Medvedev looks east for support on Georgia
The Georgia crisis has alarmed other former Soviet republics with sizeable Russian minorities, particularly Ukraine and the Baltic states.
Foreign Secretary David Miliband, on a visit to NATO aspirant Ukraine, said Medvedev had a big responsibility not to start a new Cold War.
But in reality, the West has little leverage over a newly confident Russia rolling in cash from high oil and gas prices.
Ukrainian President Viktor Yushchenko, who like Saakashvili has irked Moscow by seeking to join NATO and move out of Moscow's orbit, has condemned Russia's war with Georgia.
Yushchenko told Reuters he wanted to raise the question of increasing Russia's rent on its Sevastopol base in Ukraine's Crimea region, the headquarters of the Russian Black Sea fleet.

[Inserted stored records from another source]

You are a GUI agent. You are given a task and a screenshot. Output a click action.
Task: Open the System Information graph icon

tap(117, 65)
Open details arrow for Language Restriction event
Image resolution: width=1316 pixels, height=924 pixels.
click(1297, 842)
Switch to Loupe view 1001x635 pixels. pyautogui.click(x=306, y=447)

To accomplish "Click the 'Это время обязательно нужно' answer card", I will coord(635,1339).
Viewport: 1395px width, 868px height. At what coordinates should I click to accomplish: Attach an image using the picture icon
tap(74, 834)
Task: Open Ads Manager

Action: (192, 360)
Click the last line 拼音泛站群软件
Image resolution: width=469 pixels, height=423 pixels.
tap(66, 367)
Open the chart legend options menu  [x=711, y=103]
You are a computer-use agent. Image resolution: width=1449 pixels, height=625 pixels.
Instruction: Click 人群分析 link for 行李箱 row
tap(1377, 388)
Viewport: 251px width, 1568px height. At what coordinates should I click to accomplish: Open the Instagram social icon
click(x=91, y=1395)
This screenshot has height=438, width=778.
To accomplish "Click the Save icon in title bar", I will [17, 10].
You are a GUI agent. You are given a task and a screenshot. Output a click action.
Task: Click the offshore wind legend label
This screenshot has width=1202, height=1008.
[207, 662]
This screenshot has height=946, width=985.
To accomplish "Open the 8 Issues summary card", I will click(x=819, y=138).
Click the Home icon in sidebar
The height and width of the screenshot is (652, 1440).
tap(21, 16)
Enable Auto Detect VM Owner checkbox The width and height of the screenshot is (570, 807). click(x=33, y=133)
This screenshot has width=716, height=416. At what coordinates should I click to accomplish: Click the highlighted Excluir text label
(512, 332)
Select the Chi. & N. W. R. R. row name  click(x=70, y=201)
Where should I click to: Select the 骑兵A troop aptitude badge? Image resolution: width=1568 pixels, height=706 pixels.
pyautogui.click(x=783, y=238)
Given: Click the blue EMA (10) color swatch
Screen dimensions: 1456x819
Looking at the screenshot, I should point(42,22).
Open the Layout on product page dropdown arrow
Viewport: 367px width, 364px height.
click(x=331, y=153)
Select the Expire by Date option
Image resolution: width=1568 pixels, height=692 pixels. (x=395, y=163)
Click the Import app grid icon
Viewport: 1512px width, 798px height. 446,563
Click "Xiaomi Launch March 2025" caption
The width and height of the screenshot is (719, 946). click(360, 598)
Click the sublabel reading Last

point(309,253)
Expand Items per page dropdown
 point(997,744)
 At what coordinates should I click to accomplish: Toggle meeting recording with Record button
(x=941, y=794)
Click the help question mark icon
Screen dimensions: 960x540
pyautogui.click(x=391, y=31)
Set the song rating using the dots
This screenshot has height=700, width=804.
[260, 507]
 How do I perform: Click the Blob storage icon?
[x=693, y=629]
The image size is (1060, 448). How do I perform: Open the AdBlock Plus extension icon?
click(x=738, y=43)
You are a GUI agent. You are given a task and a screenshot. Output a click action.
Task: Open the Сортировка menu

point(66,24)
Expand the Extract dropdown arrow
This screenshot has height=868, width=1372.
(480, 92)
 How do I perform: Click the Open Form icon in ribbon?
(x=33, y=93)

Moscow says any renegotiation would break a 1997 deal under which Moscow leases the base for $98 million (53 million pounds) a year until 2017.
Georgia's President Mikheil Saakashvili on Thursday accused Russia of planning to "redraw the map of Europe by force".
"If Moscow can oust Georgia's democratically elected government, it can then intimidate other democratic European governments. Where will this end?" he wrote in the Financial Times.